Is it customary for the city to make these kind of changes to essential services without informing its citizenry?????


----------



## Apott05 (Jul 19, 2005)

its safer for humans. The water district doesnt give a sh*t about your fish tanks. Thats your responisibility. I test my tap water every so often to see whats going on


----------



## jestergraphics (May 29, 2007)

BioTeAcH said:


> I would suggest using Amquel Plus water conditioner for water changes then...it neutralizes ammonia along with chlorine and chloramine in tapwater. That ought to protect your p's!

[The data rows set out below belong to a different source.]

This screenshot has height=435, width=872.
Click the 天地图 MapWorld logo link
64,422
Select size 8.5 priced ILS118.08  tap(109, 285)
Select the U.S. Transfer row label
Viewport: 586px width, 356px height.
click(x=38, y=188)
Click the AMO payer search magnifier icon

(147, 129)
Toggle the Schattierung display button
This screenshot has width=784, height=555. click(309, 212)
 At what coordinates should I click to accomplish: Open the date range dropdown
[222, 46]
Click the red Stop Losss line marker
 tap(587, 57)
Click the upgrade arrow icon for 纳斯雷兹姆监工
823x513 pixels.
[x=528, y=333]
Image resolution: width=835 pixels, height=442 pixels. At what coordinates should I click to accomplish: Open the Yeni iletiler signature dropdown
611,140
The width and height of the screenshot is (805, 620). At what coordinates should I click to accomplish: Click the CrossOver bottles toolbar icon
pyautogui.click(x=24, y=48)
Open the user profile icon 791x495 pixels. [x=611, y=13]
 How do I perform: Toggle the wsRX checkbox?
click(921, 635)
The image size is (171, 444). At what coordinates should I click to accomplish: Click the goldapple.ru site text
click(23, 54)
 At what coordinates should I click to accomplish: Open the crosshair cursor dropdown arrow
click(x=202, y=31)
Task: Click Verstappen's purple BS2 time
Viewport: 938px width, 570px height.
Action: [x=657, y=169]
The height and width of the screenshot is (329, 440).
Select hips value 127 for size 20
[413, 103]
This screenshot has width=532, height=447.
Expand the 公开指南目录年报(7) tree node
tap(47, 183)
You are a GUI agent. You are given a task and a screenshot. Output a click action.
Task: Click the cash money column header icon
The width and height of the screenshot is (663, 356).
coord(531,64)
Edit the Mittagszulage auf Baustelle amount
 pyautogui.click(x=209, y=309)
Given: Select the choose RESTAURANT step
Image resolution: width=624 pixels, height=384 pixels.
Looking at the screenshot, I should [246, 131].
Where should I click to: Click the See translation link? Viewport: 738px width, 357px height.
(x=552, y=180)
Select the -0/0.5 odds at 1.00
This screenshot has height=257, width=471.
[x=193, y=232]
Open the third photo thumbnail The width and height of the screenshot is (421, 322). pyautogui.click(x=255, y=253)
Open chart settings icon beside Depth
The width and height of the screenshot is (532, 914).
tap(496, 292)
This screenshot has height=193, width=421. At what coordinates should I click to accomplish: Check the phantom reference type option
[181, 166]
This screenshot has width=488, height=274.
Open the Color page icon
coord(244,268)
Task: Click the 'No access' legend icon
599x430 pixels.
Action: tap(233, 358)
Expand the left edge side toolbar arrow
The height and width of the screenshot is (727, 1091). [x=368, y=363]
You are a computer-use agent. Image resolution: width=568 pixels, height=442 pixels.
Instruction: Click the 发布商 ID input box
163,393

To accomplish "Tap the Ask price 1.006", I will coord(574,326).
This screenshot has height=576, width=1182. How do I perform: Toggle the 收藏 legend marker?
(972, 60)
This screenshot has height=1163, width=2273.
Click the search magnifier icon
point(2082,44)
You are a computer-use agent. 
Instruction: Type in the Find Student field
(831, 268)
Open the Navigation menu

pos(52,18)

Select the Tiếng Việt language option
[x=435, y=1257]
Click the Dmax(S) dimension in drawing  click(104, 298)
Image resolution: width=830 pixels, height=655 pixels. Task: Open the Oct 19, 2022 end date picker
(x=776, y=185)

+2 i use it in my weekly water change never had a problem.


----------



## Coldfire (Aug 20, 2003)

Yeah, I feel your pain. At my old apartment there were no water issues. I could do water changes all day long with no ill effects on the fish (well, except stress). Now, in my house there is a noticable level of chlorine, so I have to treat the water as I change it









At least you caught the change before doing a huge water change. Now, I smell my water before changing it, to see how heavy of a chlorine level there is.


----------



## taylorhedrich (Mar 2, 2005)

That would suck!

_*Topic Moved to Water Chemistry Forum*_


----------



## CorGravey (Feb 13, 2007)

At my parents house we had well water, but i still used decchlorinator just in case plus it aids their slime coating.
Now i have to use it regardless, i use aquaplus water conditioner.


----------



## ChilDawg (Apr 30, 2006)

clhay1 said:


> Is it customary for the city to make these kind of changes to essential services without informing its citizenry?????


It's legal to do it because it's not like they're poisoning their citizens. They're trying to keep them healthy. And, yes, it's customary to do that in a lot of places.


----------



## the_skdster (Aug 15, 2006)

Apex Predator said:


> i like seacheam prime the best. it also detoxifies ammonia.


x2








Prime all the way!


----------